Exercise prompt
Retype the whole listing exactly.

Information shown

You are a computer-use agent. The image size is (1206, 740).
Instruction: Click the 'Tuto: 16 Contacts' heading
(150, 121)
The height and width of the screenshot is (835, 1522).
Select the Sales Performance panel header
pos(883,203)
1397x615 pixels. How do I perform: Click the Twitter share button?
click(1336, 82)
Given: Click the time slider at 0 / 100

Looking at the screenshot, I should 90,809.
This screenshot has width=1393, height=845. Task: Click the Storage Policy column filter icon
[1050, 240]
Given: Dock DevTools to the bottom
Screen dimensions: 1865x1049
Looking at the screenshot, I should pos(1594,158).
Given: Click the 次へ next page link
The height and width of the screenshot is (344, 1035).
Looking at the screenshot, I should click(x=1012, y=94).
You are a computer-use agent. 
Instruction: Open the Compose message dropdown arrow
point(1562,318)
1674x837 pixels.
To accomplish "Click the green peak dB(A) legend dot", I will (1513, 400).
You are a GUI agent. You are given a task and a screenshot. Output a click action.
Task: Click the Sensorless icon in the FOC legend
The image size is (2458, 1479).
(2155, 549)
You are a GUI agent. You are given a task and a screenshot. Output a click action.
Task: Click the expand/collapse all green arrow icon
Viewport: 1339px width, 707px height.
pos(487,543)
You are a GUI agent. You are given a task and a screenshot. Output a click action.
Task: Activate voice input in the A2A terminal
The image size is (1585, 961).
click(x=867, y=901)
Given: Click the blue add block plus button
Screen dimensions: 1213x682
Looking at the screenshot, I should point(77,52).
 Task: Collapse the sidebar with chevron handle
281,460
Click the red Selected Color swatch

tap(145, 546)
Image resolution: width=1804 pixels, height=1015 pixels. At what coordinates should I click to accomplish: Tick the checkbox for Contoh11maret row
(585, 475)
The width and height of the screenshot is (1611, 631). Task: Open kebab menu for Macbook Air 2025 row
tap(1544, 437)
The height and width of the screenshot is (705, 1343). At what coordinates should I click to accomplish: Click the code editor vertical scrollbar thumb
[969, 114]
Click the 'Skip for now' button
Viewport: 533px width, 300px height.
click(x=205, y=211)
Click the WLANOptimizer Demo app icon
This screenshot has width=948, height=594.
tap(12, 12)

Output for this exercise
You are a computer-use agent. The image size is (1206, 740).
Instruction: Click the 'Tuto: 16 Contacts' heading
(150, 121)
The height and width of the screenshot is (835, 1522).
Select the Sales Performance panel header
pos(883,203)
1397x615 pixels. How do I perform: Click the Twitter share button?
click(1336, 82)
Given: Click the time slider at 0 / 100

Looking at the screenshot, I should 90,809.
This screenshot has width=1393, height=845. Task: Click the Storage Policy column filter icon
[1050, 240]
Given: Dock DevTools to the bottom
Screen dimensions: 1865x1049
Looking at the screenshot, I should pos(1594,158).
Given: Click the 次へ next page link
The height and width of the screenshot is (344, 1035).
Looking at the screenshot, I should click(x=1012, y=94).
You are a computer-use agent. 
Instruction: Open the Compose message dropdown arrow
point(1562,318)
1674x837 pixels.
To accomplish "Click the green peak dB(A) legend dot", I will (1513, 400).
You are a GUI agent. You are given a task and a screenshot. Output a click action.
Task: Click the Sensorless icon in the FOC legend
The image size is (2458, 1479).
(2155, 549)
You are a GUI agent. You are given a task and a screenshot. Output a click action.
Task: Click the expand/collapse all green arrow icon
Viewport: 1339px width, 707px height.
pos(487,543)
You are a GUI agent. You are given a task and a screenshot. Output a click action.
Task: Activate voice input in the A2A terminal
The image size is (1585, 961).
click(x=867, y=901)
Given: Click the blue add block plus button
Screen dimensions: 1213x682
Looking at the screenshot, I should point(77,52).
 Task: Collapse the sidebar with chevron handle
281,460
Click the red Selected Color swatch

tap(145, 546)
Image resolution: width=1804 pixels, height=1015 pixels. At what coordinates should I click to accomplish: Tick the checkbox for Contoh11maret row
(585, 475)
The width and height of the screenshot is (1611, 631). Task: Open kebab menu for Macbook Air 2025 row
tap(1544, 437)
The height and width of the screenshot is (705, 1343). At what coordinates should I click to accomplish: Click the code editor vertical scrollbar thumb
[969, 114]
Click the 'Skip for now' button
Viewport: 533px width, 300px height.
click(x=205, y=211)
Click the WLANOptimizer Demo app icon
This screenshot has width=948, height=594.
tap(12, 12)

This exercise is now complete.